0

I'm struggling with trying to capture multiple matches within a group of lines in a text file.

The data takes on a bunch of forms like

AO22_X1N_A9PP96CTS_C24 SYN_INC_187 ( .A0 ( test_so6 ) , .A1 ( n2218 ) , .B0 ( U_PAUSEdata_ff_int_28_ ) , .B1 ( n2 ) , .Y ( n2597 ) ) ;

NAND3_X1R_A9PP96CTUL_C16 SYN_INC_154 ( .A ( n1563 ) , .B ( U_PAUSEwcnt ) , .C ( n1640 ) , .Y ( n1467 ) ) ;

The first piece is a name. Might want tat later but for now I am interested in the ports ex .A ( net ) Ideally I want to capture all the input net names (those with A,B,C,D etc) and the single output .Y ( net)

Eventually I want to store them into a hash where the output net is the key and the data is a ref to the array of inputs but for now I'm just trying to get all the input nets to be captured.

This is what I'm currently working with

open (FILE, "<maca") or die("Can not open $file");
  while (defined(my $cur_line = <FILE>)) {

    if ($cur_line =~ m/[A-Z].*?\.[A-C]\d* \( (.*?) \).*?;/mg) { 
      print "THIS gate $cur_line $1 $2 $3\n";  
      }
  }

I'm trying for this display

THIS gate NAND3_X1R_A9PP96CTUL_C16 SYN_INC_154 ( .A ( n1563 ) , .B ( U_PAUSEwcnt ) , .C ( n1640 ) , .Y ( n1467 ) ) ;

n1563 U_PAUSEwcnt n1640

But I get this. Actually I don't care about the first line just the 2nd. The first is for debugging. I thought the m would search multiple lines and the g would globally match the multi line string. What am I missing

THIS gate .B ( U_PAUSEwcnt ) , .C ( n1640 ) , .Y ( n1467 ) ) ;

n1640

togaclad
  • 21
  • 5
  • If `$cur_line` is a single line, you should not use mulitline regexp. Try instead to match the three fields in a single regexp without the `g` and `m` modifier – Håkon Hægland Mar 08 '19 at 22:00
  • 2
    Use a Verilog parser: https://metacpan.org/pod/Verilog-Perl – toolic Mar 09 '19 at 00:37
  • @Håkon Hægland it is actually multiple lines in a file. The multi line data is terminated by ; – togaclad Mar 11 '19 at 20:04
  • @toolic I had no idea that there was a verilog parser. Thanks for pointing that out. I'll see if the synthesized netlist can be pulled in. I might use that or just steal the code from the module. Just want a simple test script. No need to pull the whole design into memory – togaclad Mar 11 '19 at 20:04
  • The `vhier` helper script might be a good place to start. – toolic Mar 11 '19 at 20:05
  • @togaclad So to clarify the format: `$cur_line` is equal to 5 lines in your example, or is it equal to the top two lines (since there is a `;` after the second line)? – Håkon Hægland Mar 11 '19 at 21:50
  • @toolic. There is lots of good examples in those modules. The one thing that it does not do, and I really needed, was elaboration. Basically that is what I am after but with the example from the those modules and the great comments from everyone I think I have enough to get this done. – togaclad Mar 18 '19 at 15:00

1 Answers1

0

If I understand you correctly you're looking for something like this:

while ($data =~ /(\w+)\s*\((.+?)\)\s*;/gm) {
  my $line = $1;
  my $vals = $2;
  while ($vals =~ /\.(\w+)\s*\(\s*(\w+)\s*\)/g) {
    print "$line .. $1: $2.\n"

* **RECORD LIST**:
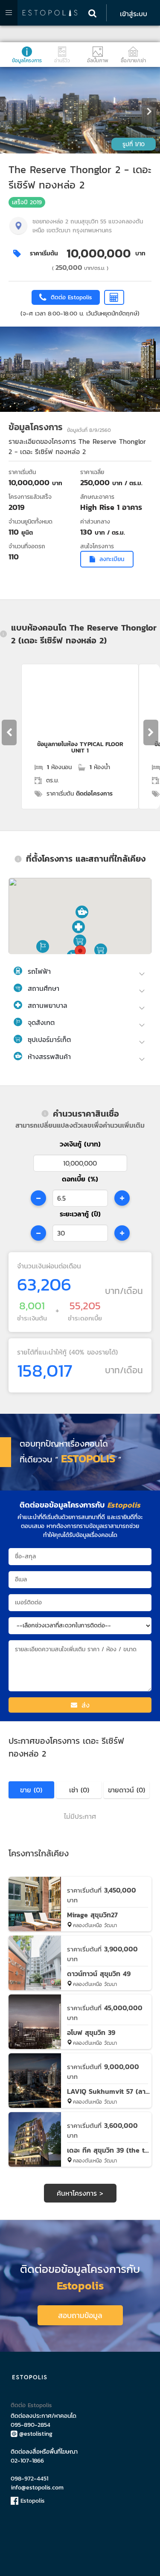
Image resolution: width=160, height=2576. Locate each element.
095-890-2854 (30, 2424)
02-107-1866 (27, 2460)
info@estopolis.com (37, 2487)
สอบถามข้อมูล (80, 2315)
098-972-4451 (29, 2478)
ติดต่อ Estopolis (31, 2405)
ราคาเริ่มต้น (44, 253)
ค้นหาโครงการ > (80, 2193)
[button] (78, 927)
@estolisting (35, 2433)
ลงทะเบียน (111, 559)
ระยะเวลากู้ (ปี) (80, 1214)
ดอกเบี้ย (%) (80, 1179)
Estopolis (31, 2500)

* **REQUEST**: Write out the passage of the Perl regex forum thread from "Eventually I want" up to and including "to be captured.", unchanged.

* **ANSWER TO THE TASK**:
Eventually I want to store them into a hash where the output net is the key and the data is a ref to the array of inputs but for now I'm just trying to get all the input nets to be captured.